Workforce Analytics and the Long-Time Employee: 5 Benefits
In many cases, workforce analytics are used during the hiring process and onboarding to match employees with ideal profiles or behavioral traits well-suited to the position. Employers and HR staff don’t always see the benefits of applying workforce analytics to long-time employees, but in reality, there is probably even more data available in long-term employment situations that can be applied to talent optimization.
Here are some of the top benefits of using workforce analytics with long-time employees to improve employee engagement.
1. Determining Workable Standards
Workforce analytics can be used to measure employee performance over a long period of time to determine or refine working performance standards that are challenging but realistic to other current and future employees. The data can serve as a benchmark by which actual performance can be measured, and adjustments can be made to fit what the data shows.
2. Tracking Engagement
New platforms are springing up to measure and track employee engagement regularly, flagging problems when they occur, and prompting immediate follow-up. This type of proactive technology use with long time employees can sustain engagement over time since it allows near-immediate responses to problems. Bigger flare-ups and buildups of frustration that could lead an employee to walk away rather than stay and solve the problem can be avoided with the greater awareness tracking brings.
3. Measuring Skill Growth
For companies that have succession planning as part of their long-term hiring strategy, it can be useful to see how employees’ skills have grown and changed during their tenure with your company in order to identify advancement pipelines and even potential for advancement in some cases. Another aspect of skills measurement is to see how successful company-paid training is for employees and whether the training is worth the money it takes.
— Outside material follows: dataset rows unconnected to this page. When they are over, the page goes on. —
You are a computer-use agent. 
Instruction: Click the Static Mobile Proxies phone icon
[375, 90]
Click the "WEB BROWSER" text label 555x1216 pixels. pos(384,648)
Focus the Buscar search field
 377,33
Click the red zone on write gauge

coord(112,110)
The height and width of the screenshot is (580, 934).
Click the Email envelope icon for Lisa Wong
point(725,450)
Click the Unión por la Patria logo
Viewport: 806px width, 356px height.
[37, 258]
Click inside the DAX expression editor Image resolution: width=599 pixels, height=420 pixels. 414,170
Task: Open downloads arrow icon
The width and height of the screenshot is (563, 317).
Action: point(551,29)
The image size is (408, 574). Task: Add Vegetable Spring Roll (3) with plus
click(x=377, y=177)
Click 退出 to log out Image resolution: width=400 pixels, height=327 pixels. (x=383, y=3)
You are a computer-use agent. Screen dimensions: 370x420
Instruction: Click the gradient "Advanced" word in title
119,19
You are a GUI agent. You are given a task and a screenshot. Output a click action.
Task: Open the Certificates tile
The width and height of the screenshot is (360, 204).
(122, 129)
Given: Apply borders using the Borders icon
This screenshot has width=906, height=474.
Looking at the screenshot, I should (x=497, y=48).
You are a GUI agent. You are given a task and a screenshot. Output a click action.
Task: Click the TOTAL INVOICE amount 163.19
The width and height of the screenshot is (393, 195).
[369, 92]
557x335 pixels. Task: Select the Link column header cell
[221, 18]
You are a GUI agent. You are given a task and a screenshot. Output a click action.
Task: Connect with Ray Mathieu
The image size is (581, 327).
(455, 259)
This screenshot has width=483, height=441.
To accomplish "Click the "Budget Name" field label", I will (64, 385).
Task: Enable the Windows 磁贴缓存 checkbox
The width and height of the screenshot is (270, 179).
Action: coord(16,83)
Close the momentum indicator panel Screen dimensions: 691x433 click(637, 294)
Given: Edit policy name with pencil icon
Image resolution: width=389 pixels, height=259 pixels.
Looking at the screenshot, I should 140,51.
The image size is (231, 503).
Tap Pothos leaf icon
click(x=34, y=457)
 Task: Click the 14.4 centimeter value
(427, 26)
4. Identifying Bumps in the Road
In business, there are always bumps in the road, from changing economic conditions, obstacles to growth, and technological advances that force adjustments, just to name a few. Workforce analytics can help you identify how these bumps are impacting your long-time employees and what you can do to smooth the path for them before it gets too mountainous. When data changes, it points to other changes in how your business operates that can be better acknowledged and addressed when they are caught early before they have had time to grow into bigger problems.
5. Improving Retention
One subset of workforce analytics, predictive analytics, can help you see what forces are leading to most of your employee turnover and address these factors to lessen those impacts to improve retention. Improving retention is important because of the high cost of hiring replacement workers as well as lost productivity and other consequences. Many times, retention can be prevented by addressing ongoing dynamics as well as handling issues soon after they arise.